Limitations & Future Work

  • Amortized posterior bias accumulation: Small biases in \(q_{\hat\phi}\) can amplify exponentially during deep tree rollouts (verified by the performance drop at \(H=3\) in CES), requiring more stable density estimation or online fine-tuning.
  • Constraints far from training distribution: If constraints significantly shift the feasible region, the \(\pi_\psi\) initialization may fail, leaving the authors to rely on random restarts as a fallback.
  • Online planning overhead: At \(H=1\), a single step takes ~19.5s on CES, which is still heavy for high-latency applications (e.g., real-time robot decision making). This might be mitigated by periodic policy fine-tuning (Hedman 2025).
  • Dependence on generative simulators: Training amortized posteriors requires a large number of \((\theta, \mathcal{D})\) pairs from a simulator, making it less friendly to scenarios where the likelihood is a complete black box or simulation is expensive (e.g., high-fidelity molecular dynamics).
  • Scaling behavior: Evaluation did not cover scenarios with much larger \(d_\mathcal{X}\) or significantly longer horizons \(T \gg 30\).
  • vs. ALINE (Huang 2026): ALINE is a fully amortized non-myopic policy with zero test delay but no adaptability to new constraints (relying on masking). COPEx reuses it for warm-starting but adds an online planning layer to move "constraint awareness" from training to testing.
  • vs. VPCE (Foster 2020): VPCE is a non-amortized variational EIG optimizer. While it can handle transition constraints through reparameterization, it is inherently myopic and requires retraining variational distributions at every step (105s/step on CES vs. 19s/step for COPEx).
  • vs. RL-BOED (Blau 2022): RL-trained non-myopic policies do not explicitly model trajectory-level constraints like global budgets and cannot be adjusted at test time.

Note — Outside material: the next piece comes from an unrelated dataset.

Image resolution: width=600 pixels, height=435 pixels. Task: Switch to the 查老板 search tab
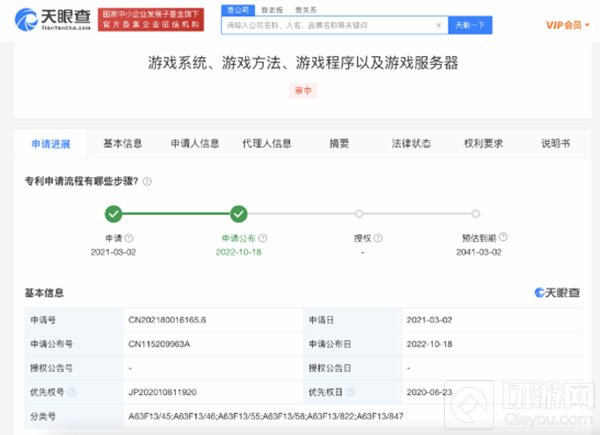click(x=271, y=7)
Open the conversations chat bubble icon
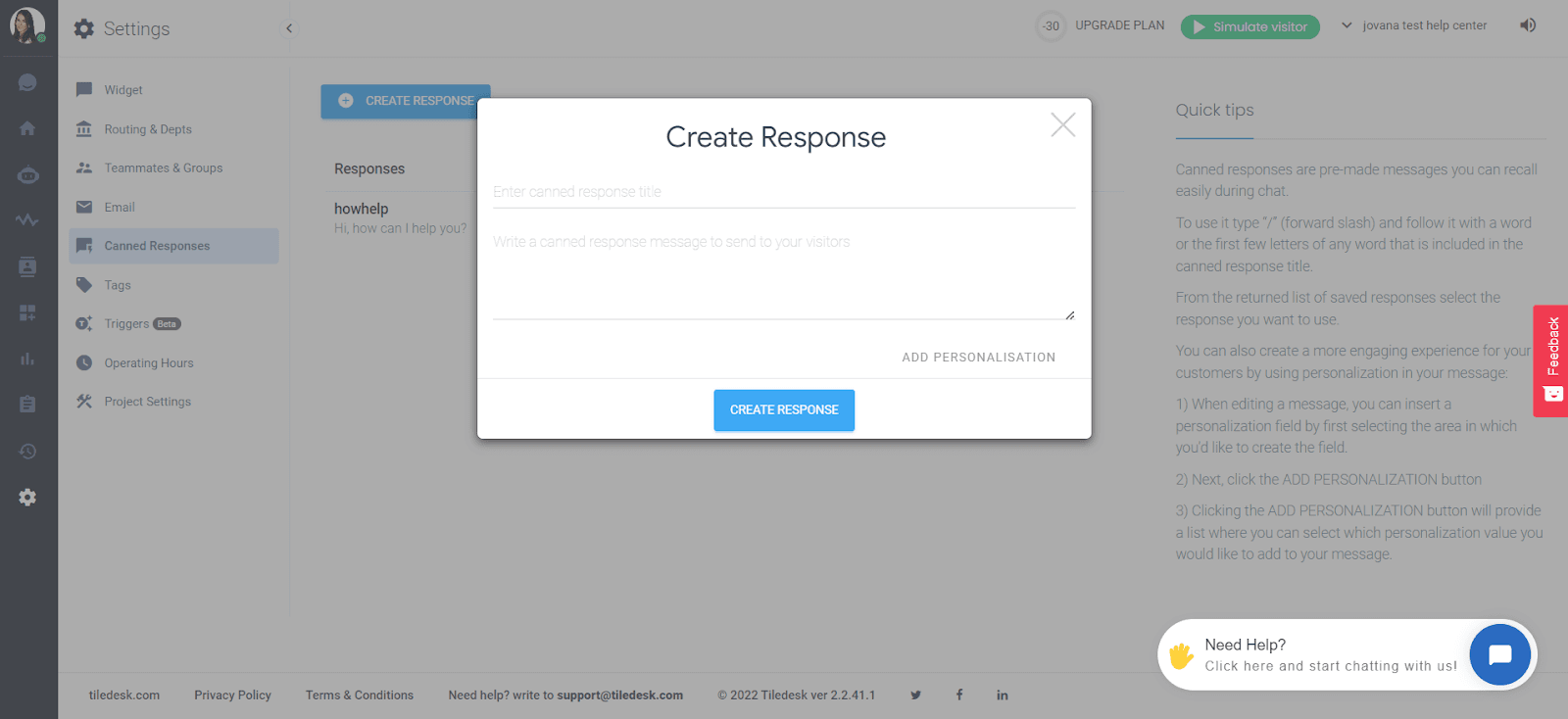Screen dimensions: 1568x719 pos(27,82)
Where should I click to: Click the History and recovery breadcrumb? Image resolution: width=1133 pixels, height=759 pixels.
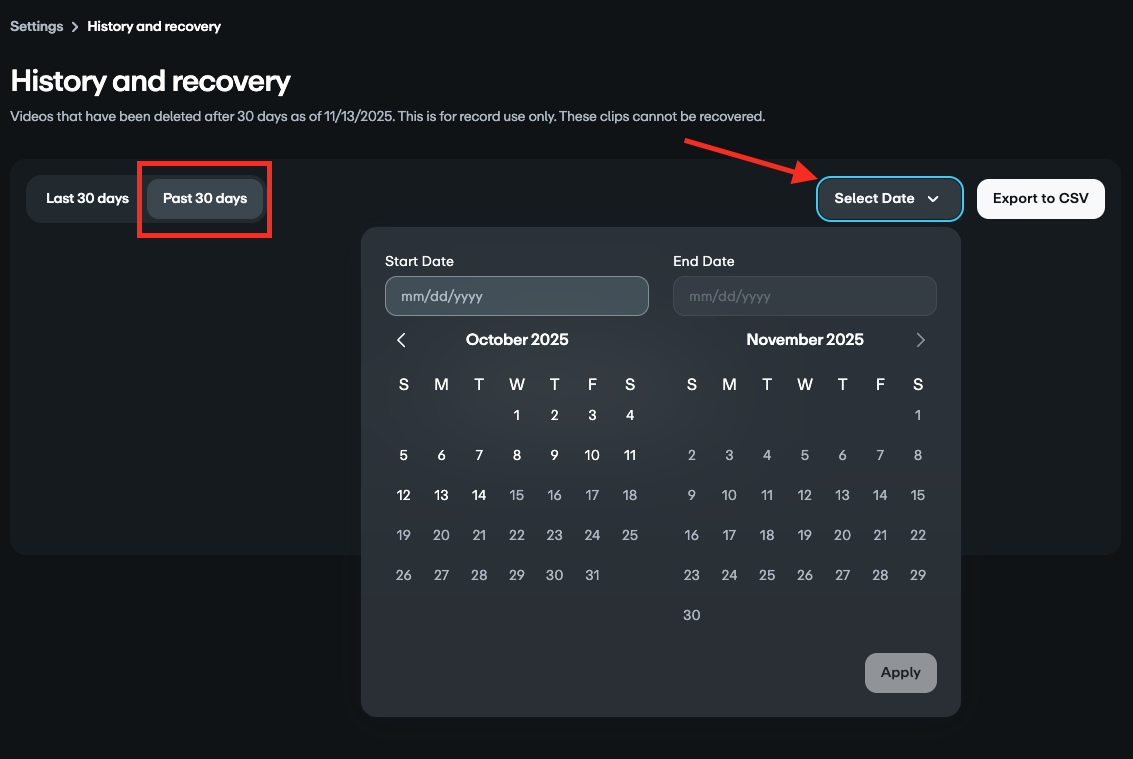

  • vs. One-shot tree BO (Jiang 2020b): This work translates the technique to BED, where the nested EIG is much more expensive than GP mean/variance predictions in BO—making amortized posteriors a necessary companion.

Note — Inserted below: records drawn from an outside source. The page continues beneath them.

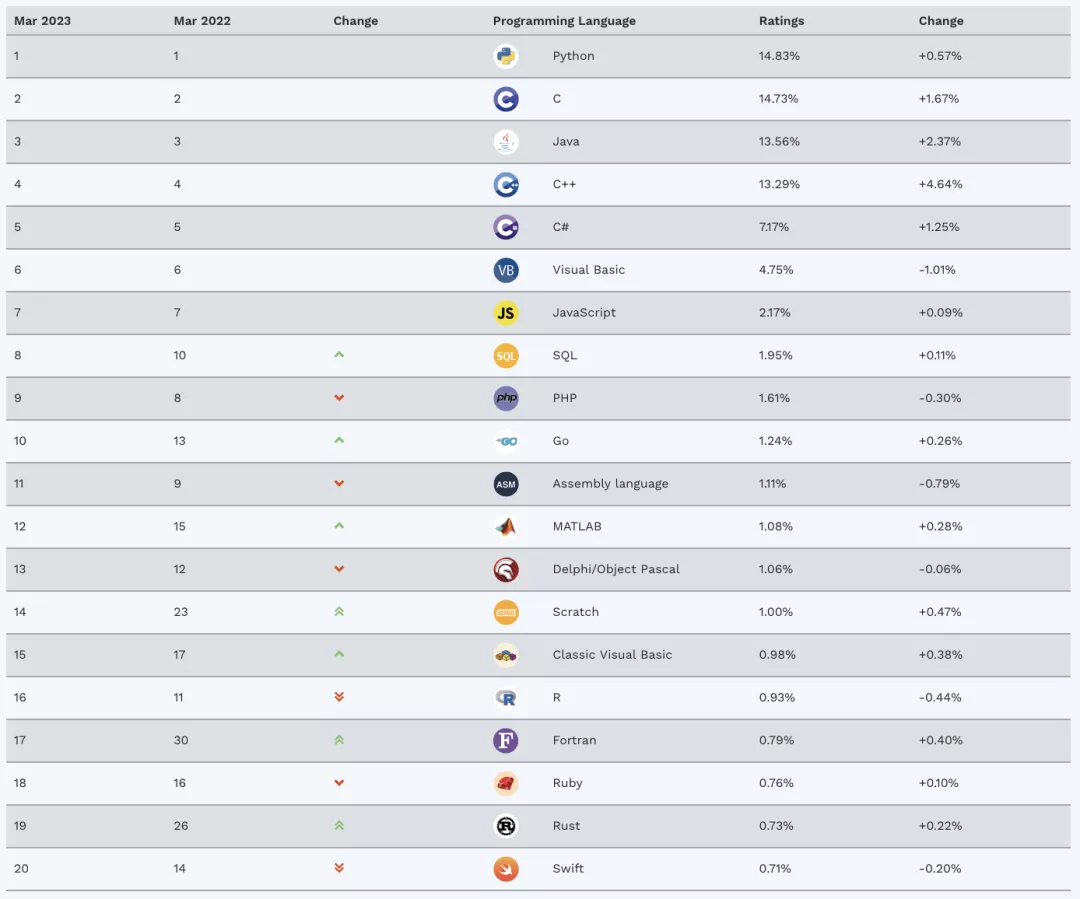
Task: Click the Fortran purple F icon
Action: click(506, 741)
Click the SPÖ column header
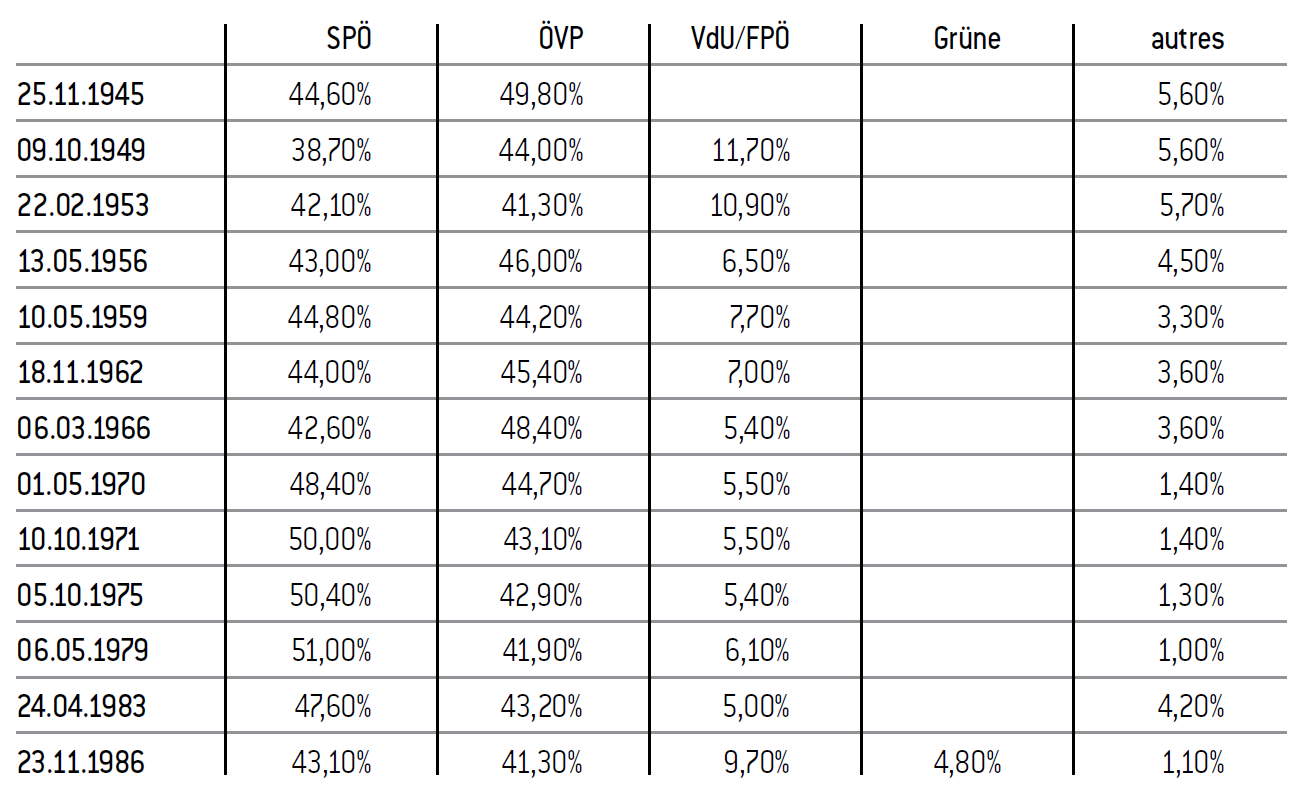Screen dimensions: 1297x791 click(x=349, y=39)
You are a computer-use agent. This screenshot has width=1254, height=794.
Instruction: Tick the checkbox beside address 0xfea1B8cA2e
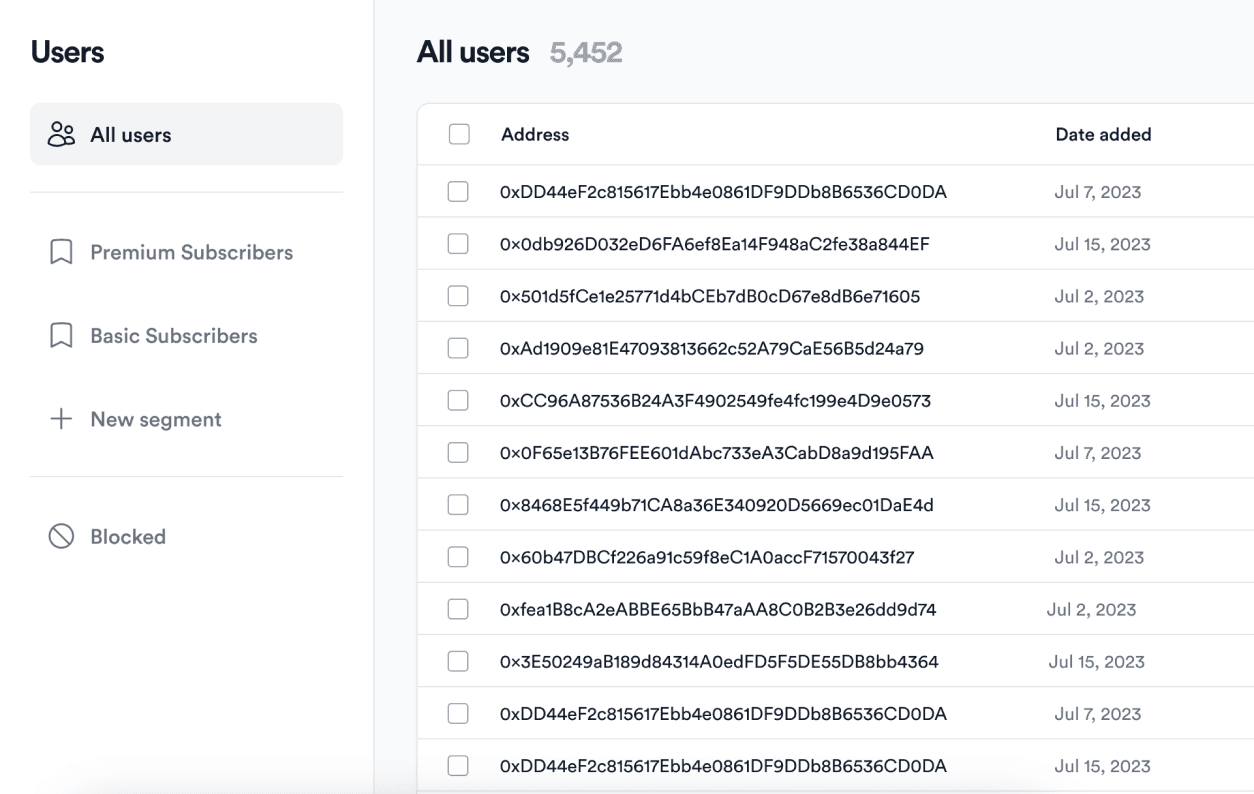pos(458,608)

  • vs. Astudillo 2021 (cost-aware BO): Their "fantasy budget" technique (using base policies to estimate future costs) is mentioned as a possible extension to mitigate planning failure under large budgets.

Rating

  • Novelty: ⭐⭐⭐⭐ — Successfully combines one-shot trees, amortized posteriors, and amortized policies for constrained BED; the combination is natural and well-motivated.
  • Experimental Thoroughness: ⭐⭐⭐⭐ — Three heterogeneous tasks (Location finding, CES, AL) with various constraints and thorough ablations.
  • Writing Quality: ⭐⭐⭐⭐ — Formal mathematical notation and clear derivations; Figure 1 is highly persuasive.
  • Value: ⭐⭐⭐⭐ — Solving the "change constraints at test time without retraining" problem is highly valuable for real-world experimental science.